◆ Work instructions
A line below contains "Click attachment paperclip", and a later one contains "Given: Choose Sign In with Google". Repeat both, with every line between them, exactly.
[[ Exercise material, beginning ]]
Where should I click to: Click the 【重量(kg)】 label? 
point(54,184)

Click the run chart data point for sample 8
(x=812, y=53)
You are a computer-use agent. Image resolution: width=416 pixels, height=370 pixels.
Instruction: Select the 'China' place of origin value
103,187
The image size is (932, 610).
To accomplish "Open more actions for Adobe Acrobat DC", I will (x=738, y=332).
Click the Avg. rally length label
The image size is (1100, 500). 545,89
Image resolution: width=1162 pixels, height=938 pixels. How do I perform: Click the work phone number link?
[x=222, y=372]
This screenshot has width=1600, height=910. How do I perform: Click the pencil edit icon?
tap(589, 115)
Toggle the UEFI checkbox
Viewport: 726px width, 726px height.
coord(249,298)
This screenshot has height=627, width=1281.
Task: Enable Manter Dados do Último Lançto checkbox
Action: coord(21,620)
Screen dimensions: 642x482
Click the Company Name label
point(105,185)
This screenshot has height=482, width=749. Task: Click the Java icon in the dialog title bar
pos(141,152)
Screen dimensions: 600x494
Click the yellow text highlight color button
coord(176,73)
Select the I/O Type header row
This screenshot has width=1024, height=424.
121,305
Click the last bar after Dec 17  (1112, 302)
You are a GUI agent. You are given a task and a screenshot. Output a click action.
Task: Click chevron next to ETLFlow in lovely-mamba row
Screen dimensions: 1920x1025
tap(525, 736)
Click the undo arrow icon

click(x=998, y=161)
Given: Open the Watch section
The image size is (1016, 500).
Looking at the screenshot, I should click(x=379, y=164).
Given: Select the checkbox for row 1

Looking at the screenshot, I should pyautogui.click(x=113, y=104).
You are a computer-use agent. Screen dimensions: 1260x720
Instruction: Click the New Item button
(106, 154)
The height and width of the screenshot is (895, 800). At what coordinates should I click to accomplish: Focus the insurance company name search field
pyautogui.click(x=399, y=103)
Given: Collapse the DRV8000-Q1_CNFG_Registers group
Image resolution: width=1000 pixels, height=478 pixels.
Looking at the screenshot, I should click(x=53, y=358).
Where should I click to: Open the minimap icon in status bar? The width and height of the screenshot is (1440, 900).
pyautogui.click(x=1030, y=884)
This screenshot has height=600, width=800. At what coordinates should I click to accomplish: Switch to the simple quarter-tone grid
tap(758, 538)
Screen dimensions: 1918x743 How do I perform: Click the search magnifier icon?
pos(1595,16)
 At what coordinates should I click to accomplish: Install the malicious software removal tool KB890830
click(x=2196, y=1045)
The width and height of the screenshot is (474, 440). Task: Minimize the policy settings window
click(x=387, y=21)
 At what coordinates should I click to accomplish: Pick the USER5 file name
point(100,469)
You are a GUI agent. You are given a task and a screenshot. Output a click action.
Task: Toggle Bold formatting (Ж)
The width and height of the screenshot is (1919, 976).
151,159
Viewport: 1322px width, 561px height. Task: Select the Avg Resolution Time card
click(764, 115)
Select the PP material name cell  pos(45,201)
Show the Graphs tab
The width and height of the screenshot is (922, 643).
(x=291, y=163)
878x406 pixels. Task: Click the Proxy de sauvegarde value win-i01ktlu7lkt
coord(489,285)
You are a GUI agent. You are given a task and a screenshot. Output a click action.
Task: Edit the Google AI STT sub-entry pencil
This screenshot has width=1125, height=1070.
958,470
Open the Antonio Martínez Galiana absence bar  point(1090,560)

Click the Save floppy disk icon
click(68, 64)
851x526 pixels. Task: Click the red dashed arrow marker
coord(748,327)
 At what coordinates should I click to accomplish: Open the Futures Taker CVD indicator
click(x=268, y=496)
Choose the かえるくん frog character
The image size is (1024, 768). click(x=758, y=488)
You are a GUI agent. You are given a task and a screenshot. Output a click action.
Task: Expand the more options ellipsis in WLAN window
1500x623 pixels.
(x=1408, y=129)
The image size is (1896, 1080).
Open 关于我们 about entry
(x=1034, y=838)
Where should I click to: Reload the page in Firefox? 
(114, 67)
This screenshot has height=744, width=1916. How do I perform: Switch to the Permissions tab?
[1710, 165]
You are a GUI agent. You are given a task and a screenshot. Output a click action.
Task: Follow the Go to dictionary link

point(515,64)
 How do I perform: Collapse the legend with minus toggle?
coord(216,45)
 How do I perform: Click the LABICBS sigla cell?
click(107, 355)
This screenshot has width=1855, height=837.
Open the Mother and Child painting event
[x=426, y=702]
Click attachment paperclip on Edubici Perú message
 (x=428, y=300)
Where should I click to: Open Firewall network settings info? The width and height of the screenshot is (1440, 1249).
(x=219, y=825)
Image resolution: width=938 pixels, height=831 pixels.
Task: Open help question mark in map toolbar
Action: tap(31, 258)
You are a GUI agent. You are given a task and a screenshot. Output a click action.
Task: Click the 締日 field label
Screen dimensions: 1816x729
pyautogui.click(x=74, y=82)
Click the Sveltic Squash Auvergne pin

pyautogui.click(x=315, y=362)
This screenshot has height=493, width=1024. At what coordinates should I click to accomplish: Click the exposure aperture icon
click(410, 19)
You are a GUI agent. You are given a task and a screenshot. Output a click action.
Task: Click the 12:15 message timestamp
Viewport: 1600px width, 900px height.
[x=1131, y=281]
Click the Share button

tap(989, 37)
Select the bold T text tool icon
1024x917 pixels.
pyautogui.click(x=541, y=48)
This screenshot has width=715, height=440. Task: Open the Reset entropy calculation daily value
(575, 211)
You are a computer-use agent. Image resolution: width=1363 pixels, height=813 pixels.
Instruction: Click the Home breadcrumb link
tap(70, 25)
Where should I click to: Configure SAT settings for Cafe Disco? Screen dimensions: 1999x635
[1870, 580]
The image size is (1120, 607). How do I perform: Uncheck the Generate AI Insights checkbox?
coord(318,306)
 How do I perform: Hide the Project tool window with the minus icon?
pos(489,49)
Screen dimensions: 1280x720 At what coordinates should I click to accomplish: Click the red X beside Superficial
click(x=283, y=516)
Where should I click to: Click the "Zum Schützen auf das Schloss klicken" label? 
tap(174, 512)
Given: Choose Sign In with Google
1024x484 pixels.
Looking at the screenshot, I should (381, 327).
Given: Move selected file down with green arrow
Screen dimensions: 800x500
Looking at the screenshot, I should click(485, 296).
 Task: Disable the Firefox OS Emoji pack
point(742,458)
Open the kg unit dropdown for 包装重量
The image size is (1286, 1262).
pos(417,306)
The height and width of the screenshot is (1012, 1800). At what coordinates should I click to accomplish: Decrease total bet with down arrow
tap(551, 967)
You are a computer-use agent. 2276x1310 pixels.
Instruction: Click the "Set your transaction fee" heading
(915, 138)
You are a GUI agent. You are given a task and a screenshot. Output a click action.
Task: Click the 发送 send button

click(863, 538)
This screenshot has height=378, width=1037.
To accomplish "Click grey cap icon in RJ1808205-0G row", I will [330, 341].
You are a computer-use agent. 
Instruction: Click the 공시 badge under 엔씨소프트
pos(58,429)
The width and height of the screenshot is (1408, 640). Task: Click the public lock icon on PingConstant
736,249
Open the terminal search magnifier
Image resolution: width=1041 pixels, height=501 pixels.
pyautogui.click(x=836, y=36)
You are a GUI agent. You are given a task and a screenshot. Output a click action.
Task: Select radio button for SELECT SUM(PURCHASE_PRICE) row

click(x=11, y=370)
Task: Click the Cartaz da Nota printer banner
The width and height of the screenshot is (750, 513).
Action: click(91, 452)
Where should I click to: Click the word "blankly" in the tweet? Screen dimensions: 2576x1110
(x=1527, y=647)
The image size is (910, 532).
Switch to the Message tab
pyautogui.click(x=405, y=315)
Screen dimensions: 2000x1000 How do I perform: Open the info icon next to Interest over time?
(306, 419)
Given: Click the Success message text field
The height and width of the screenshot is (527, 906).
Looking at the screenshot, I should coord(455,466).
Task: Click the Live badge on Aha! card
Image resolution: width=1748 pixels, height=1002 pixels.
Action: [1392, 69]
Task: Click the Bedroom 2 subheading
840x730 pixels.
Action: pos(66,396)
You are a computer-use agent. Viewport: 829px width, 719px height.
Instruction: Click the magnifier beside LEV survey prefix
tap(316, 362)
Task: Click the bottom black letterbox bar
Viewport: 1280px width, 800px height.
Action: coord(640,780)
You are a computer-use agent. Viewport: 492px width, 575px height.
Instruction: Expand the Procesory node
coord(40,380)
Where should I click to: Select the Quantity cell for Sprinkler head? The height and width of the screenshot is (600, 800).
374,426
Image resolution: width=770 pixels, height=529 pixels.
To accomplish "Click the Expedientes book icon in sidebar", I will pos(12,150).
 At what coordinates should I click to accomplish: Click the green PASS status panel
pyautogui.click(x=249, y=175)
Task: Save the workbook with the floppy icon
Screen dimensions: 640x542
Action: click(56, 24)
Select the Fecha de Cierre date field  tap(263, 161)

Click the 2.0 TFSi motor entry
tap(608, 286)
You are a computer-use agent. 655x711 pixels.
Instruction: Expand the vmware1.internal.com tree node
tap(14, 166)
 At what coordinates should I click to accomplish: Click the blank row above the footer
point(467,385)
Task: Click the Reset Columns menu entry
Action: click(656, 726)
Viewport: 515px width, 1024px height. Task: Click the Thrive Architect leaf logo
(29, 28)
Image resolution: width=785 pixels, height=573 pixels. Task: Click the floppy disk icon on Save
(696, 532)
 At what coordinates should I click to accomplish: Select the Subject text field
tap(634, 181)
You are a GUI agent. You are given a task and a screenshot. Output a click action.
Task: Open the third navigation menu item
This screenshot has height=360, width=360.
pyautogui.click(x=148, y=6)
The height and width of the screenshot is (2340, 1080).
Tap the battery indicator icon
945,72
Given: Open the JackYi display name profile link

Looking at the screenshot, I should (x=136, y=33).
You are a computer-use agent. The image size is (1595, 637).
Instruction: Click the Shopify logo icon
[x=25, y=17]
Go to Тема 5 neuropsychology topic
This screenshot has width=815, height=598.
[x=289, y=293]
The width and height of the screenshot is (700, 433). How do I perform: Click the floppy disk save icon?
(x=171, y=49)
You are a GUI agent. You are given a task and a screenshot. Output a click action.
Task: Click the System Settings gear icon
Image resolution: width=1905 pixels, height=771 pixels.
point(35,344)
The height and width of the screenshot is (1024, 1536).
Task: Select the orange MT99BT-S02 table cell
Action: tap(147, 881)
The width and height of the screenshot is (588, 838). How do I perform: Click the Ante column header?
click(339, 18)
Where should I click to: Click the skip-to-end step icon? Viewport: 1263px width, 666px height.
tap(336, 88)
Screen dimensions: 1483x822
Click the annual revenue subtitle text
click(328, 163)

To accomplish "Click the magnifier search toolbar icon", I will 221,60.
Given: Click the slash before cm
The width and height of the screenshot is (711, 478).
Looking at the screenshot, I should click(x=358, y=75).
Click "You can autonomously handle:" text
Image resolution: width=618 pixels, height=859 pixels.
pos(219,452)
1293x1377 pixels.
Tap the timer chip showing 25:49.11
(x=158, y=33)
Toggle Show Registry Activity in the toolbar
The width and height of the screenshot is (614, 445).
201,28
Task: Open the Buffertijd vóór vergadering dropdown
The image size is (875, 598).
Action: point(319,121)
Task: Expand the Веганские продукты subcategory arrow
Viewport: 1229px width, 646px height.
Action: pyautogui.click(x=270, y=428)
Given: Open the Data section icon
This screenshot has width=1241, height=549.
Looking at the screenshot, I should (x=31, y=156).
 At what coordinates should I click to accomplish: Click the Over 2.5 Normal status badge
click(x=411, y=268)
[[ Exercise material, end ]]
◆ Response to this exercise
Click attachment paperclip on Edubici Perú message
 (x=428, y=300)
Where should I click to: Open Firewall network settings info? The width and height of the screenshot is (1440, 1249).
(x=219, y=825)
Image resolution: width=938 pixels, height=831 pixels.
Task: Open help question mark in map toolbar
Action: tap(31, 258)
You are a GUI agent. You are given a task and a screenshot. Output a click action.
Task: Click the 締日 field label
Screen dimensions: 1816x729
pyautogui.click(x=74, y=82)
Click the Sveltic Squash Auvergne pin

pyautogui.click(x=315, y=362)
This screenshot has height=493, width=1024. At what coordinates should I click to accomplish: Click the exposure aperture icon
click(410, 19)
You are a GUI agent. You are given a task and a screenshot. Output a click action.
Task: Click the 12:15 message timestamp
Viewport: 1600px width, 900px height.
[x=1131, y=281]
Click the Share button

tap(989, 37)
Select the bold T text tool icon
1024x917 pixels.
pyautogui.click(x=541, y=48)
This screenshot has width=715, height=440. Task: Open the Reset entropy calculation daily value
(575, 211)
You are a computer-use agent. Image resolution: width=1363 pixels, height=813 pixels.
Instruction: Click the Home breadcrumb link
tap(70, 25)
Where should I click to: Configure SAT settings for Cafe Disco? Screen dimensions: 1999x635
[1870, 580]
The image size is (1120, 607). How do I perform: Uncheck the Generate AI Insights checkbox?
coord(318,306)
 How do I perform: Hide the Project tool window with the minus icon?
pos(489,49)
Screen dimensions: 1280x720 At what coordinates should I click to accomplish: Click the red X beside Superficial
click(x=283, y=516)
Where should I click to: Click the "Zum Schützen auf das Schloss klicken" label? 
tap(174, 512)
Given: Choose Sign In with Google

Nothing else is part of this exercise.